- Michael Alexander (British Army officer)
Captured in North Africa, as an SBS Commando he would have expected execution rather than prison as Germany regularly killed "saboteurs". When he informed Corporal Gurney, who had been captured with him, Gurney had a flash of inspiration and declared falsely, that Alexander was related to General Harold Alexander. After that pronouncement they were quickly visited by Field Marshal Erwin Rommel, who decided not to execute both men, but instead transfer them to a German prison.
At this time Alexander was transferred to Colditz Castle to join the Prominente. There are no records of what happened to Gurney. At Colditz, Alexander and the other prominent figures like him were kept in somewhat better conditions than the other prisoners and had a few special privileges. However they were kept separate from the other prisoners and their obvious "hostage" status was shaky at best.

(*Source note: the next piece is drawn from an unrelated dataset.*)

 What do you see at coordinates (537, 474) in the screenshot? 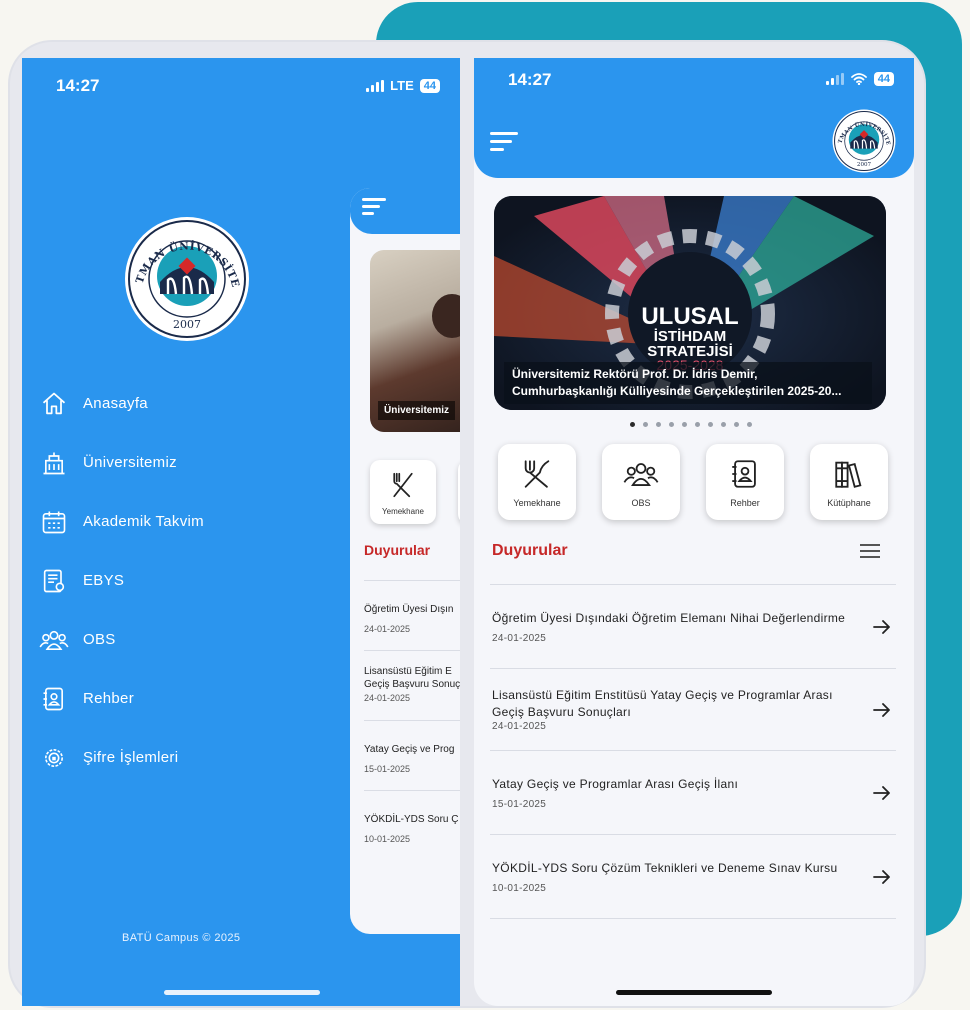
I see `fork-knife-icon` at bounding box center [537, 474].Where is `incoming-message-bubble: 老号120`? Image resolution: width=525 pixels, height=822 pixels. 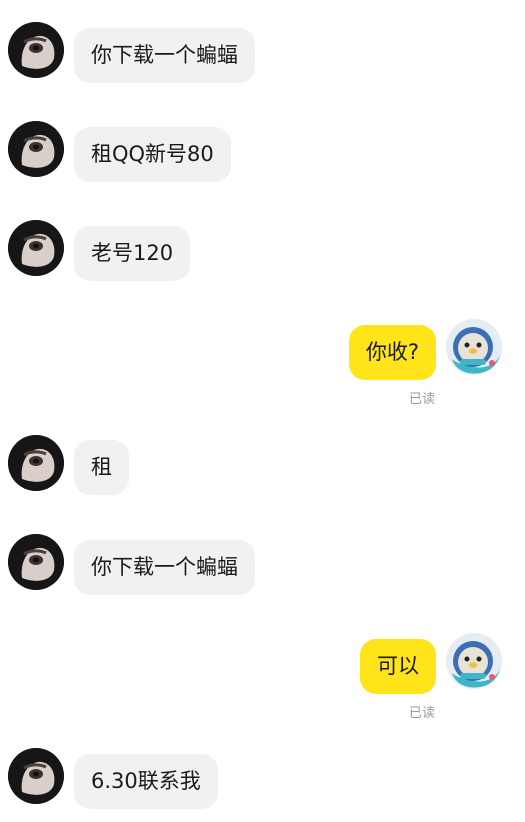
incoming-message-bubble: 老号120 is located at coordinates (132, 254).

During the night of Thursday April 12, 1945, as American gunfire was heard in the distance, the prisoners were led away from Colditz by the SS guards on the direct orders of Adolf Hitler and Heinrich Himmler. The group made their way towards the mountains, from where it had been inferred that Hitler and his followers would make their last stand. Hitler ordered that the Prominente were all to be killed. Obergruppenführer Gottlob Berger, a General of the Waffen-SS, personally broke this news to the prisoners, but then informed them that he would not carry out his order. Instead he loaded the Prominente aboard two trucks and provided them with an armed escort, who were under orders to fire on any who opposed them. The convoy headed towards the American lines and they were soon safe and in their hands.
Alexander was promoted Captain in 1946 and invalided out of the Army in 1951.